= Your goal =
For the listing below, report all lines that hold the word "will".

= Records shown =

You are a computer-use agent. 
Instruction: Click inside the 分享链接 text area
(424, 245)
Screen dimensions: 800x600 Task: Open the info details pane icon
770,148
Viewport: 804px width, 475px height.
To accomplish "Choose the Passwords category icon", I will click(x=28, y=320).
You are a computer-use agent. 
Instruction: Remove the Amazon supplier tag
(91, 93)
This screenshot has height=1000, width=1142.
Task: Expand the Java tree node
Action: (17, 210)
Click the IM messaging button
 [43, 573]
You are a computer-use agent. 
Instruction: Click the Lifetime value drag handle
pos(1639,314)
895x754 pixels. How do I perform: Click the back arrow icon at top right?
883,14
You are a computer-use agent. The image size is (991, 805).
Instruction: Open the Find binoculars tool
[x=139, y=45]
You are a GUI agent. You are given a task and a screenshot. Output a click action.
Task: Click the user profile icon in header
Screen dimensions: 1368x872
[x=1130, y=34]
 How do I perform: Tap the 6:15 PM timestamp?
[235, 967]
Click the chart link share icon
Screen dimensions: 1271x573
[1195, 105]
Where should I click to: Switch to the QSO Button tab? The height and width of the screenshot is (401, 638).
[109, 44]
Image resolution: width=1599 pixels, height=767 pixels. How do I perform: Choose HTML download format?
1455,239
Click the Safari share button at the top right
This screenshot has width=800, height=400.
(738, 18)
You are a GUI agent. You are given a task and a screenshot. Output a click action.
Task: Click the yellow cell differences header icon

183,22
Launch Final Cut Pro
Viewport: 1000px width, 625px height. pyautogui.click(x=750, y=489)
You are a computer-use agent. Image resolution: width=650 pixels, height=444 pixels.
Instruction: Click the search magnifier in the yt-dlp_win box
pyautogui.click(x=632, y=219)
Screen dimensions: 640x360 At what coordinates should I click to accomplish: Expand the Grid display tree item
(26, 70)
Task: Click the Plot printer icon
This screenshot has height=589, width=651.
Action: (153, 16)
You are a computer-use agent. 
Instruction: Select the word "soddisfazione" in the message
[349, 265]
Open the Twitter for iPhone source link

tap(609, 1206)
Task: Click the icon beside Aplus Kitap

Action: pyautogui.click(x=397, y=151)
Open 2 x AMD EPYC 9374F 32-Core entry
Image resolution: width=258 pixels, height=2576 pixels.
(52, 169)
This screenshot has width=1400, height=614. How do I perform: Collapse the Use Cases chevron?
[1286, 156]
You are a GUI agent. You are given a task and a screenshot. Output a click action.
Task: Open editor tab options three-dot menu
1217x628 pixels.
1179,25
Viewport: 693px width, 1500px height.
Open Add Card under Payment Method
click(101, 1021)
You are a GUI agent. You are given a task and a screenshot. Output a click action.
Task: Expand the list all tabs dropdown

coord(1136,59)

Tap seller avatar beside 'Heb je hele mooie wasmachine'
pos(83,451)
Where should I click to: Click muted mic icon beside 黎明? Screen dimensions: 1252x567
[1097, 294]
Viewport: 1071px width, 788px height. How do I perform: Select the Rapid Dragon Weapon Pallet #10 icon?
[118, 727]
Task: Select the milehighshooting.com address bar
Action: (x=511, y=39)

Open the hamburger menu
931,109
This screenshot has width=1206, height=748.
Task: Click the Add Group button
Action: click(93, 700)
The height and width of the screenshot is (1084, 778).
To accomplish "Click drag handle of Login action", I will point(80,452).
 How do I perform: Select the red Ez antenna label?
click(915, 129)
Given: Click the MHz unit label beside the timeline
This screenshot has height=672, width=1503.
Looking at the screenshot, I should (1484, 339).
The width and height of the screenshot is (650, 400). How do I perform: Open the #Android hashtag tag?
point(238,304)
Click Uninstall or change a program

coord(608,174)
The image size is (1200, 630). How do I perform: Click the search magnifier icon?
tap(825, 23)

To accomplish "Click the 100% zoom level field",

= The completed task =
To accomplish "Choose the Passwords category icon", I will click(x=28, y=320).
To accomplish "Click drag handle of Login action", I will point(80,452).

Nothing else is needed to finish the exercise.